> [Trecho selecionado]
====
Introdução: Estruturas e Organização em Redes
{1} O começo de uma análise mais aprofundada da produção e organização de bens e serviços estruturados em rede, poderia ser realizado desde uma separação de seus principais pilares de funcionamento (1): esta separação permitiria realizar tanto um estudo setorial quanto um estudo da coordenação e interação destes diferentes grupos de atores e setores de atividade compondo a estrutura organizada. Ela abriria, então, a possibilidade de análise dos quadros organizacionais referentes às estruturas em questão, notadamente, a viabilidade de proposições de mudança organizacional e institucional.
{2} Portanto, para uma análise ainda mais detalhada, visando melhor apreender os factores técnicos associados a estes setores, é conveniente privilegiar uma abordagem que coloque maior ênfase na característica intrínseca a estes bens e serviços: ou o simples fato de serem atividade em redes. A finalidade de uma rede é permitir a comunicação de um grupo de nós à partir de arcos afim de garantir o fluxo de pessoas, mercadorias e informações. Para melhor decorticar as atividades em redes é possível se fazer alusão à noção de ‘strate’ e à ‘Teoria das Três Camadas’ apresentada por Nicolas Curien (2000), uma abordagem na qual é feita uma separação vertical e horizontal de todas as atividades associadas a uma organização.
{3} Verticalmente, a infraestrutura, ou a “camada baixa da rede”, é o suporte material permitindo a intermediação entre as conexões da rede de transporte; a infoestrutura, ou a “camada média da rede”, é o aparelho que pilota a utilização das infraestruturas em vista de efetuar a melhor intermediação possível entre as conexões; e finalmente, a terceira camada é associada aos serviços finais (a “camada alta da rede”), se trata do grupo de bens e produtos oferecidos pela rede de transporte que são consumidos diretamente pelos usuários. Horizontalmente, dentro de cada atividade pode ser necessário ou cómodo de se realizar uma separação reagrupando as principais “subredes” que integram a organização, ou que compõem a rede principal (2).
====
> [Dados coletados]
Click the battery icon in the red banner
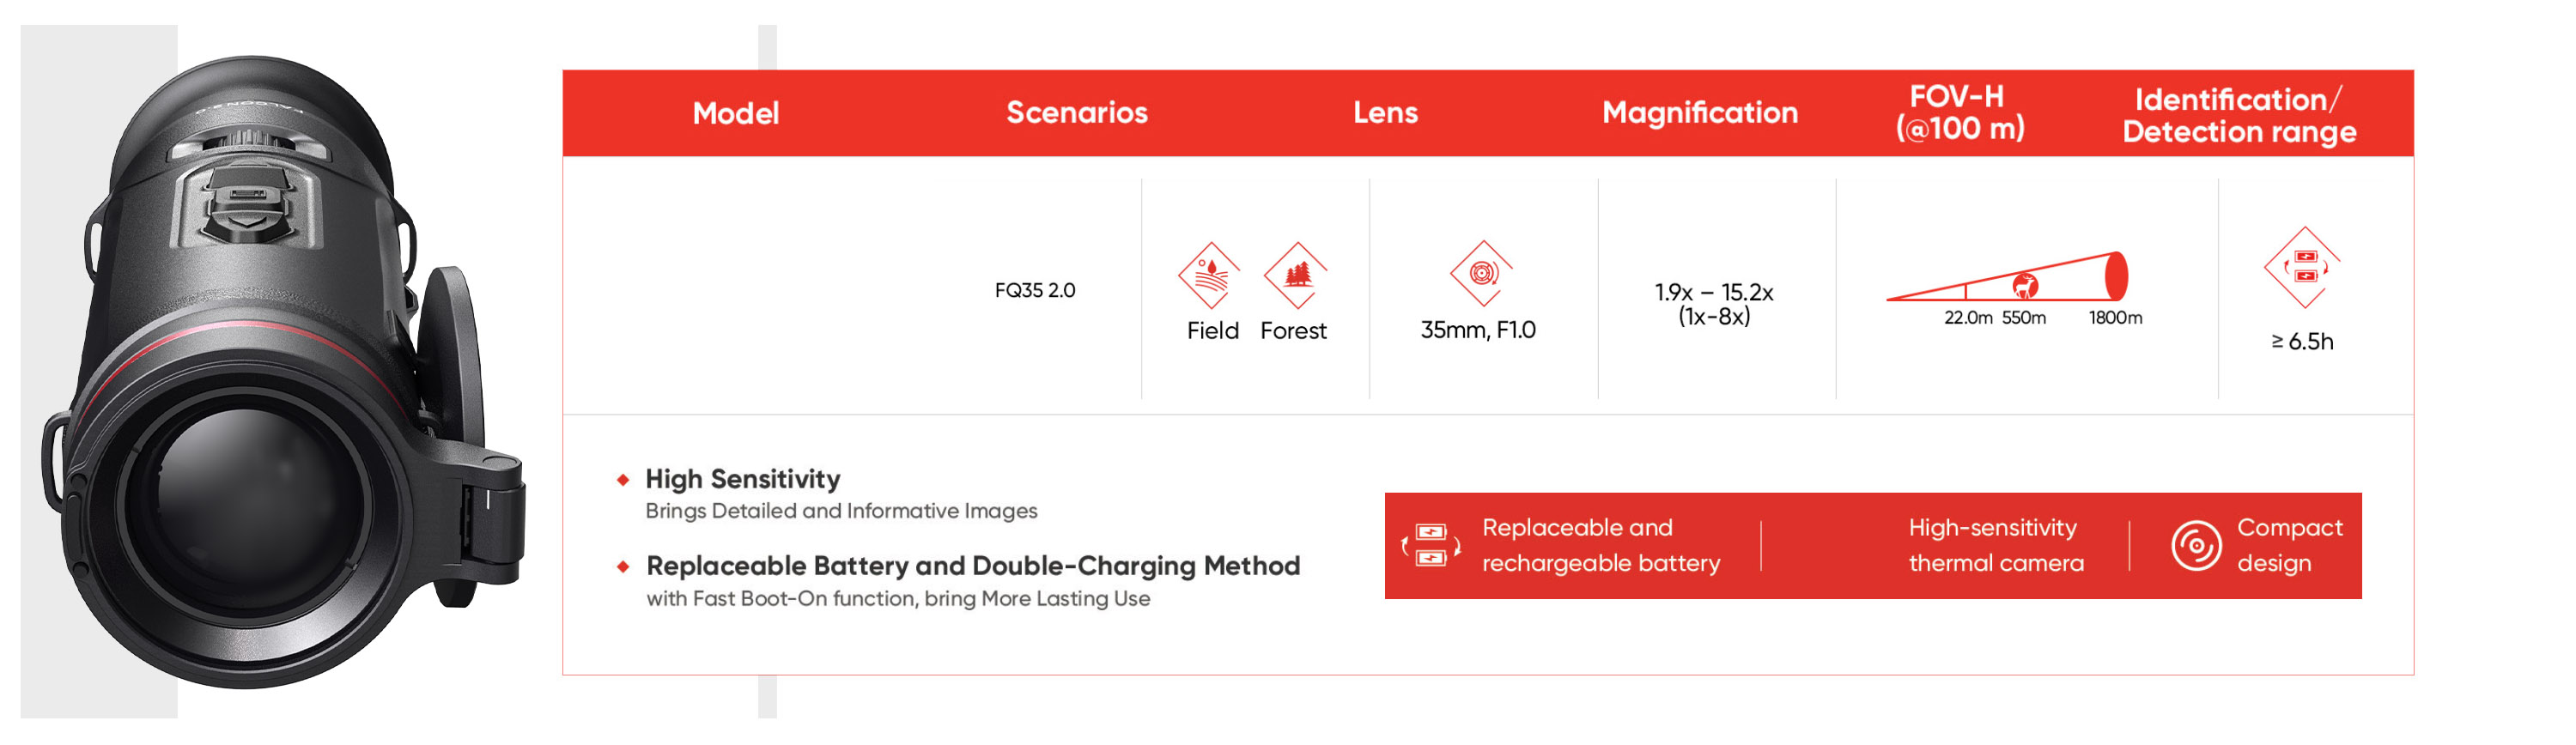click(x=1430, y=545)
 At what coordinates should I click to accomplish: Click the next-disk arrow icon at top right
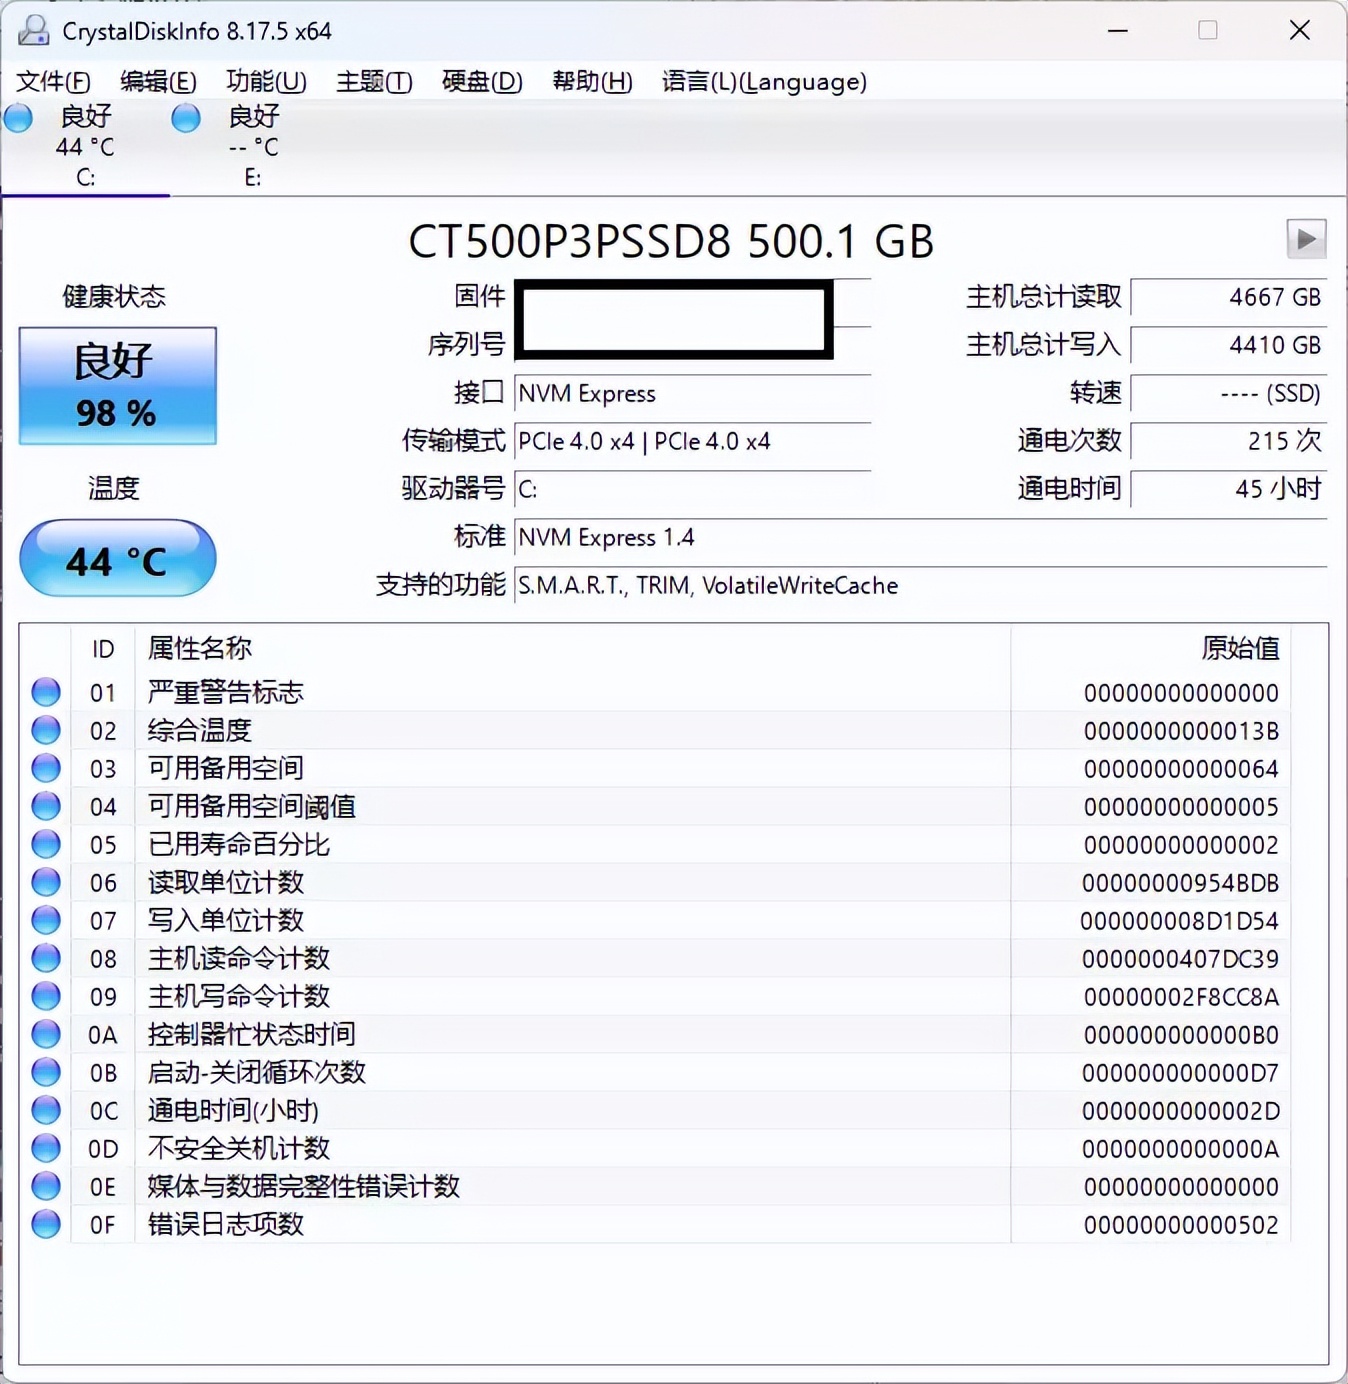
====
> [O que fazer]
(a) Reescreva o trecho do texto sobre organização em redes que vai de "Introdução: Estruturas e" até "organizacional e institucional.", trocando "pilares" por "eixos".
(b) Liste as camadas da rede que o texto sobre organização em redes apresenta na separação vertical, com a designação de cada uma.

> [Soluções detalhadas]
(a)
Introdução: Estruturas e Organização em Redes
{1} O começo de uma análise mais aprofundada da produção e organização de bens e serviços estruturados em rede, poderia ser realizado desde uma separação de seus principais eixos de funcionamento (1): esta separação permitiria realizar tanto um estudo setorial quanto um estudo da coordenação e interação destes diferentes grupos de atores e setores de atividade compondo a estrutura organizada. Ela abriria, então, a possibilidade de análise dos quadros organizacionais referentes às estruturas em questão, notadamente, a viabilidade de proposições de mudança organizacional e institucional.

(b)
- Infraestrutura: a "camada baixa da rede"
- Infoestrutura: a "camada média da rede"
- Serviços finais: a "camada alta da rede"